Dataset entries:
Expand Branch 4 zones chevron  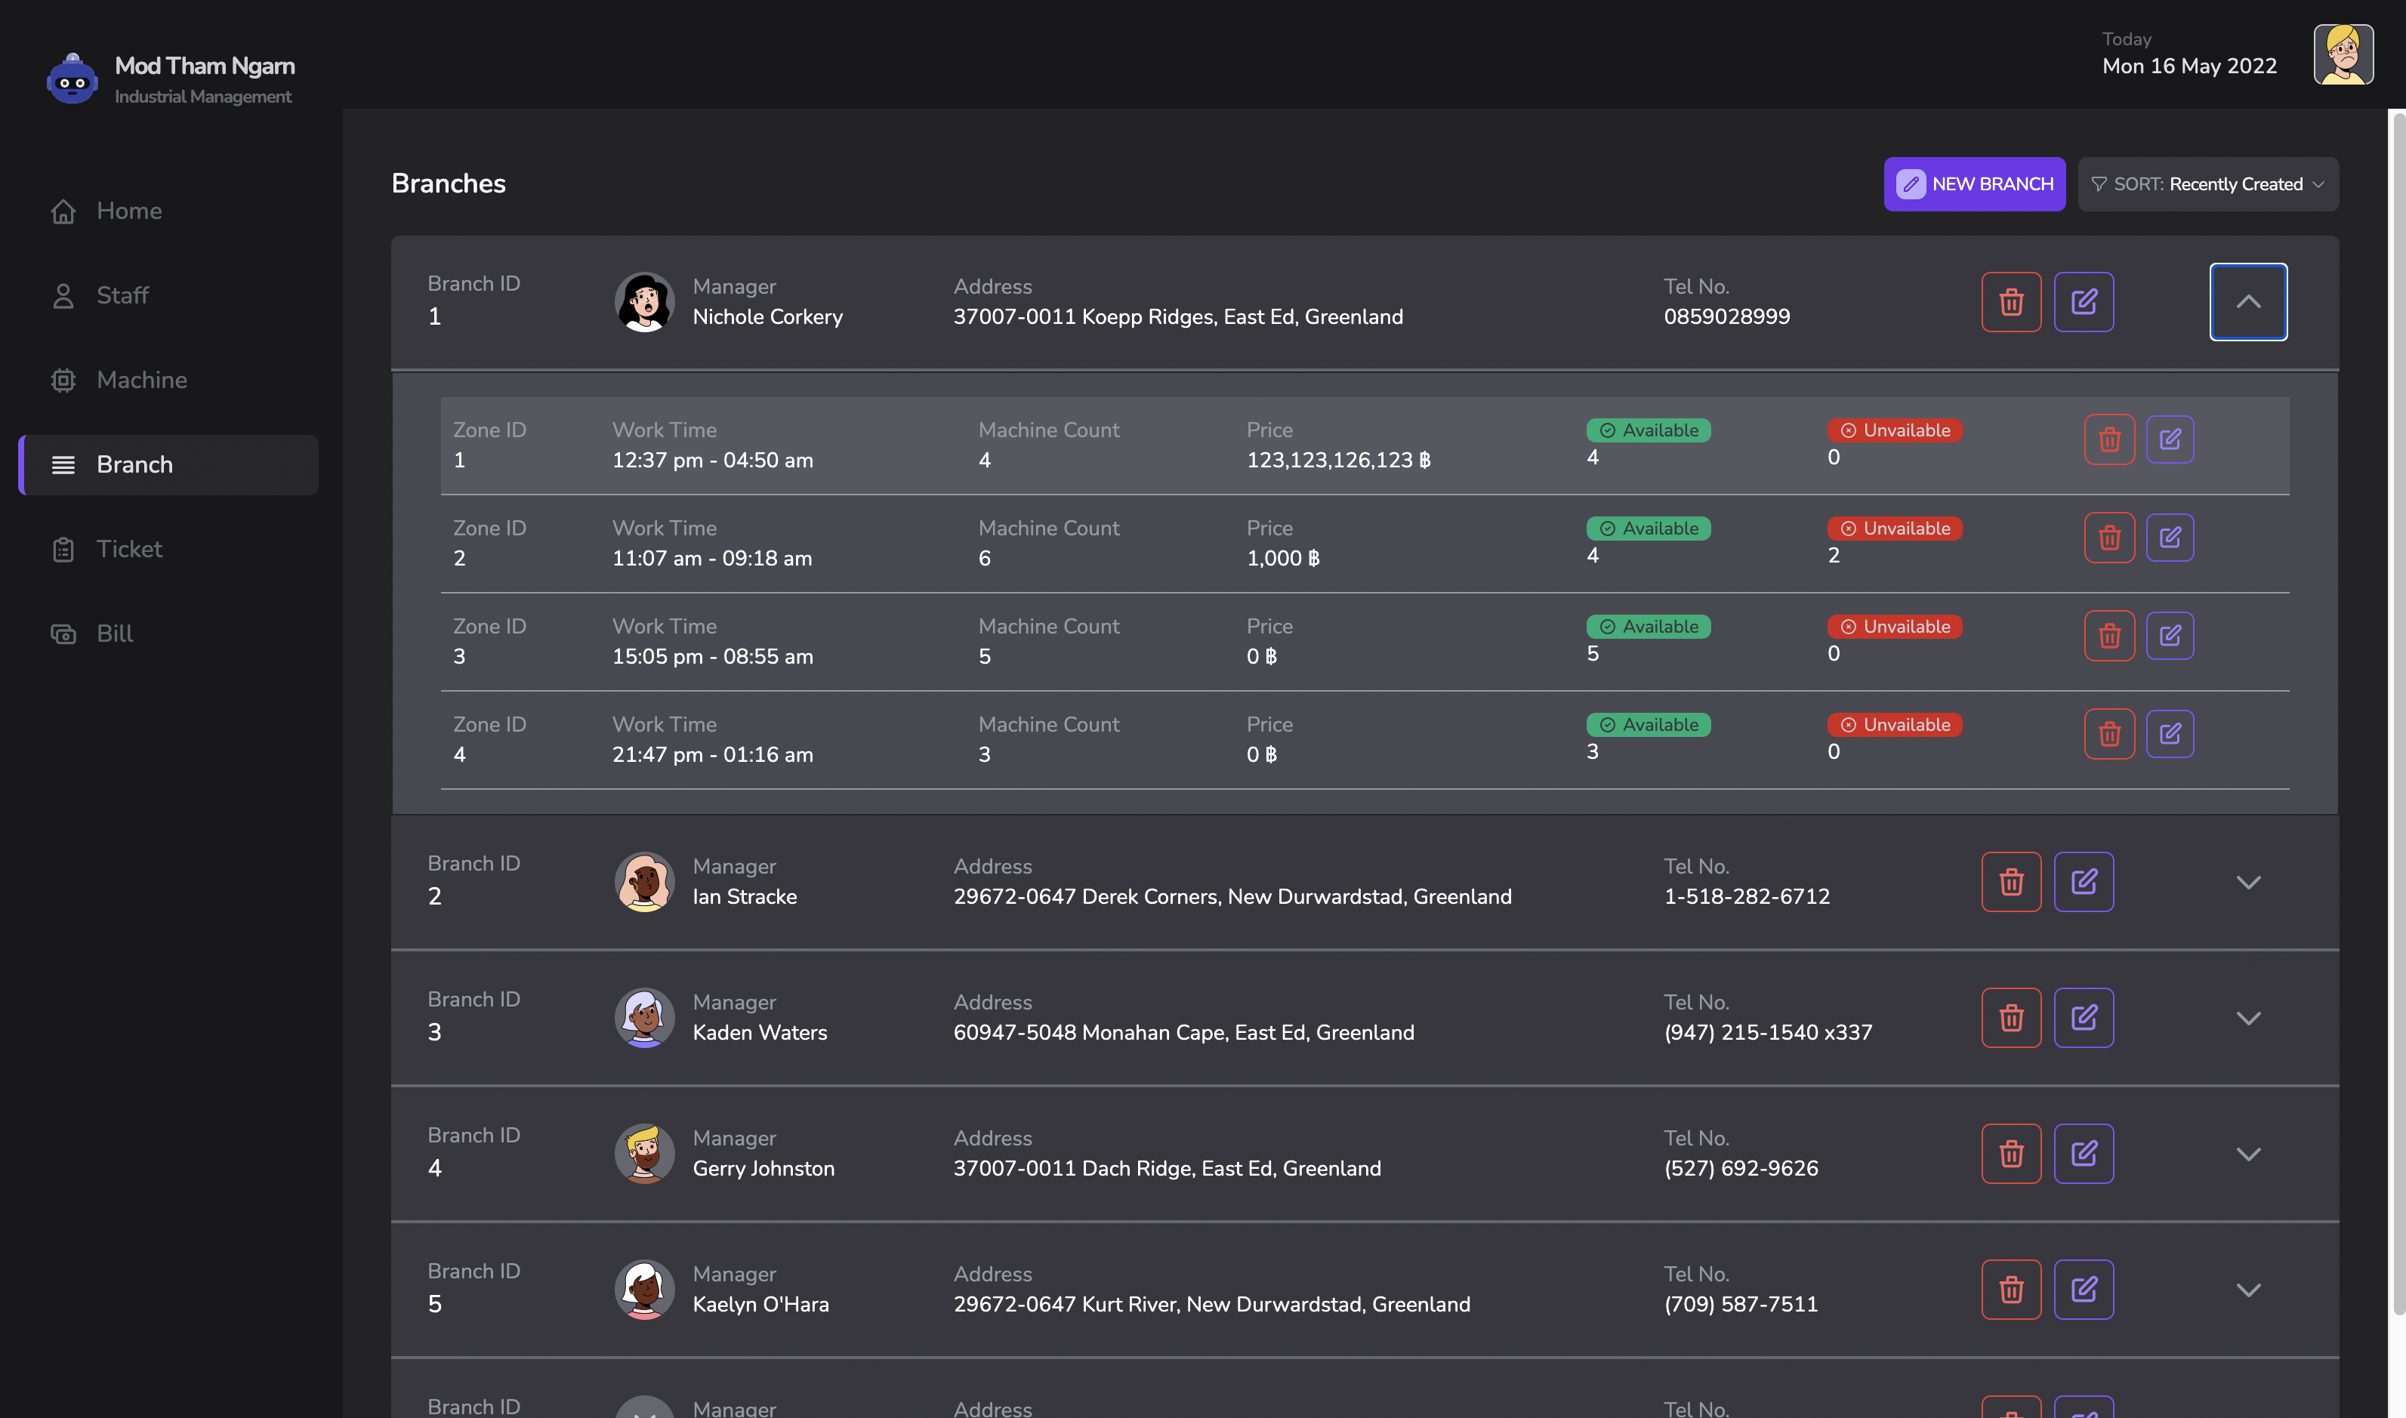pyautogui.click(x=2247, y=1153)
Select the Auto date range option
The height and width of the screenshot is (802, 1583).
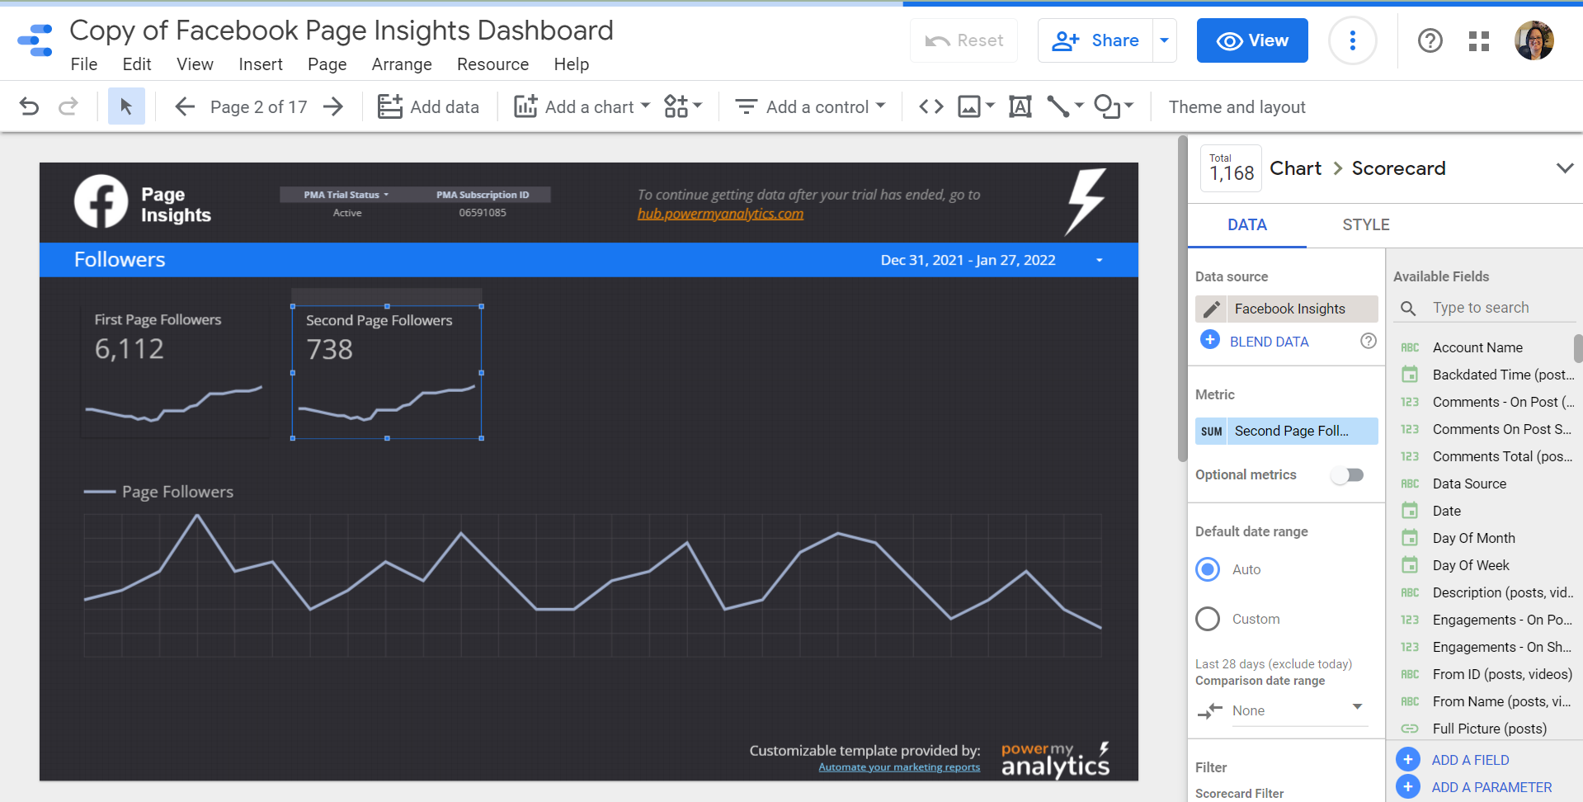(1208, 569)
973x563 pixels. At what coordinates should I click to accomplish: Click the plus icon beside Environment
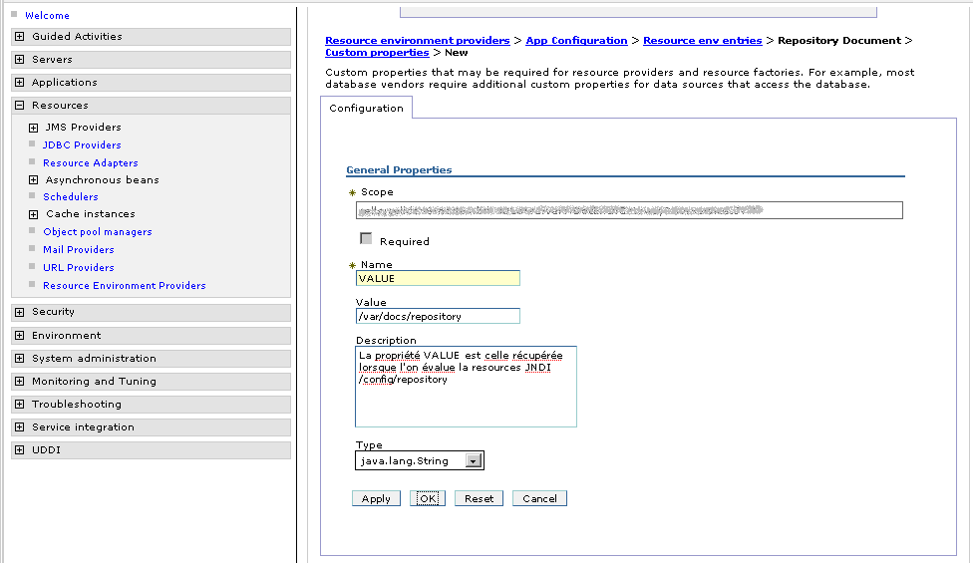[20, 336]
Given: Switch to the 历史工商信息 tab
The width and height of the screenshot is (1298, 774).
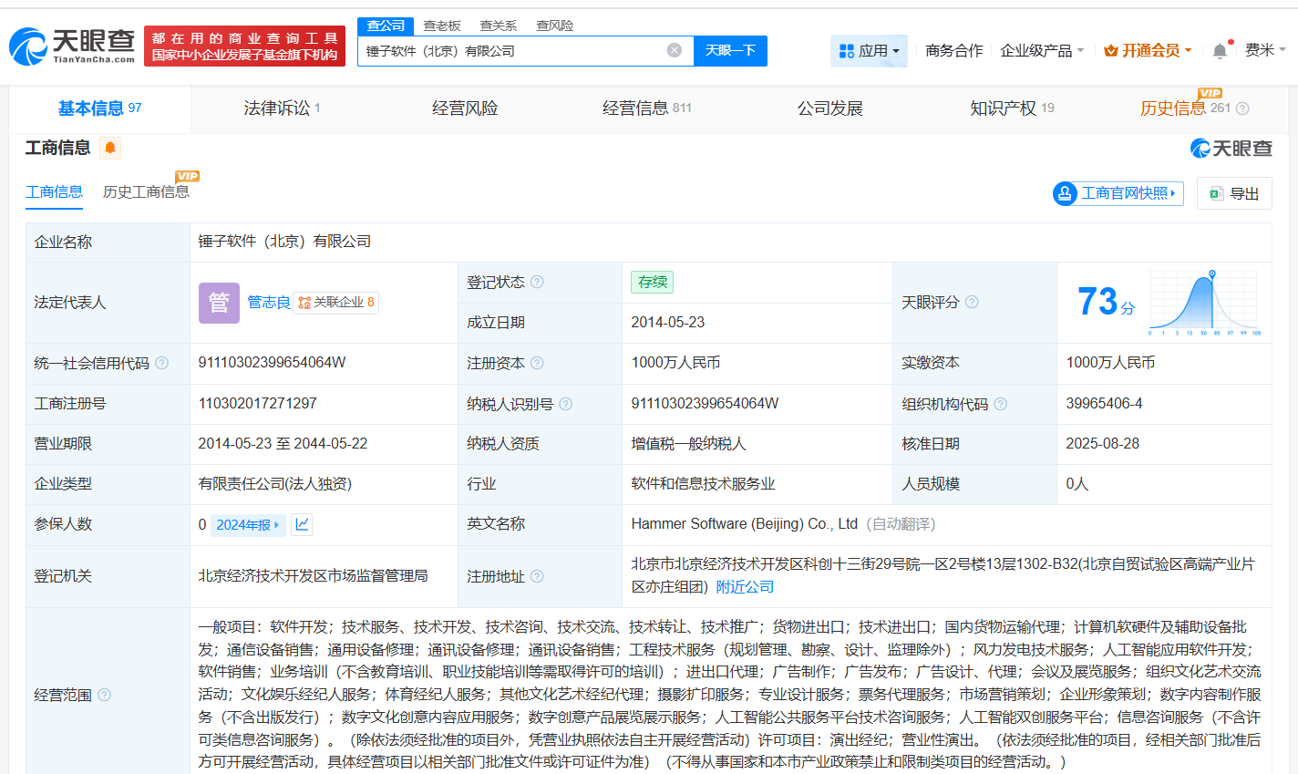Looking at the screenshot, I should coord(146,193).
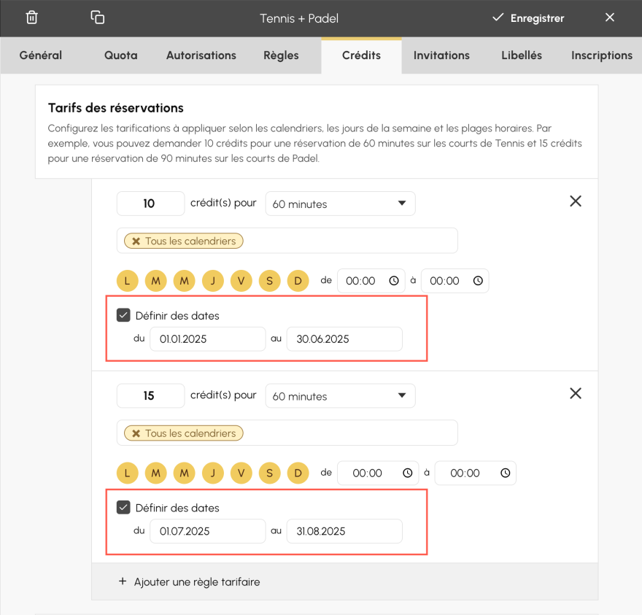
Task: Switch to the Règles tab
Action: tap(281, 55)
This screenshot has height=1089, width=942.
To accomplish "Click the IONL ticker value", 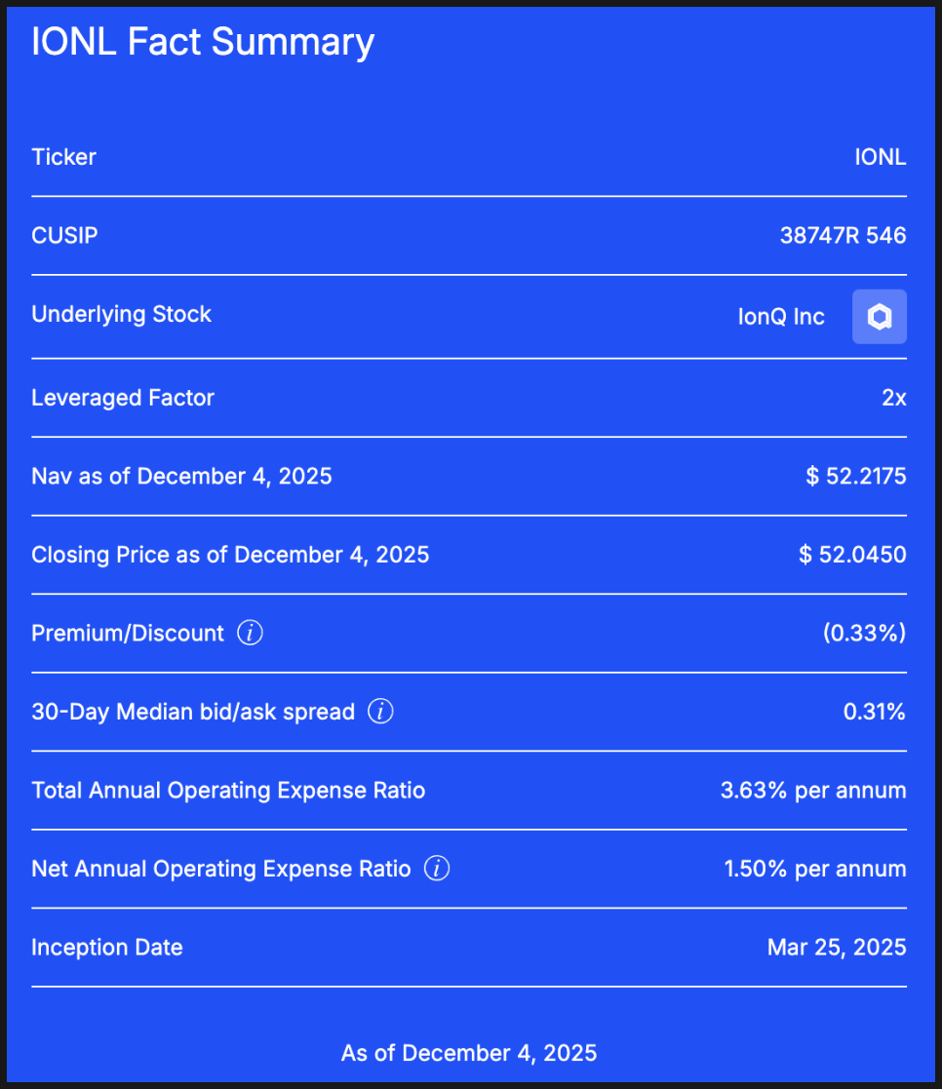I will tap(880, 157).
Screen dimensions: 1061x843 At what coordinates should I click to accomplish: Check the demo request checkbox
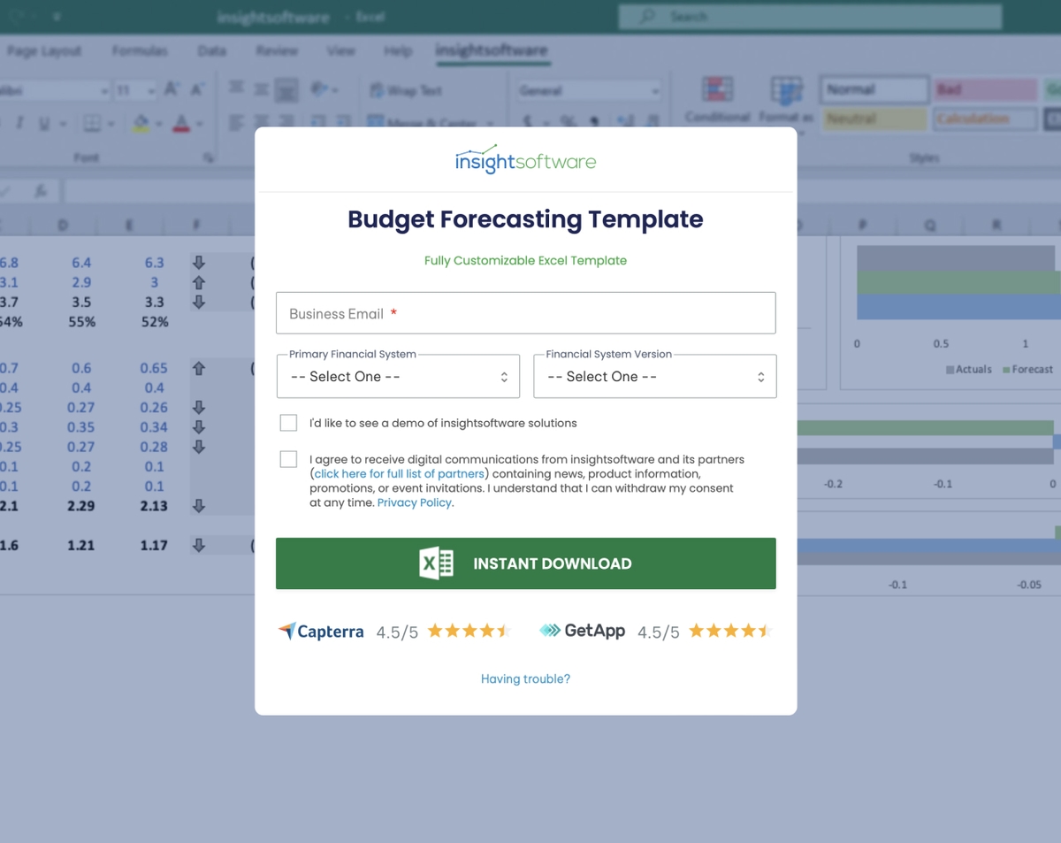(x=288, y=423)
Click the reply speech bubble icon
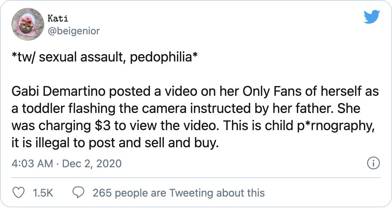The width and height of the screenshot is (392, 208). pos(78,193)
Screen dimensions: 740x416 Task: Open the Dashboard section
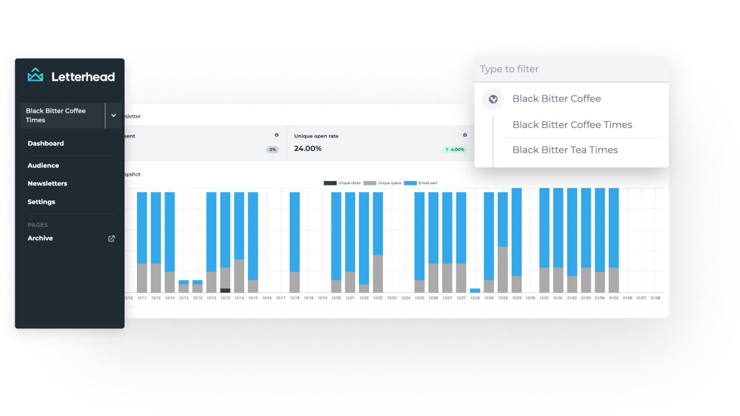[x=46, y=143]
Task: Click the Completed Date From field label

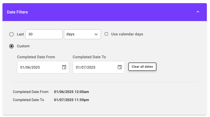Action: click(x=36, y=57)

== Work to complete ==
Print the stretch of the data from the line with "Click the reply speech bubble icon" through its last line, exactly and with both ends kept. Omit pictures.

== Answer to the exercise ==
Click the reply speech bubble icon
The width and height of the screenshot is (392, 208). pos(78,193)
Screen dimensions: 740x416 Task: Open the Dashboard section
[x=46, y=143]
Task: Click the Completed Date From field label

Action: click(x=36, y=57)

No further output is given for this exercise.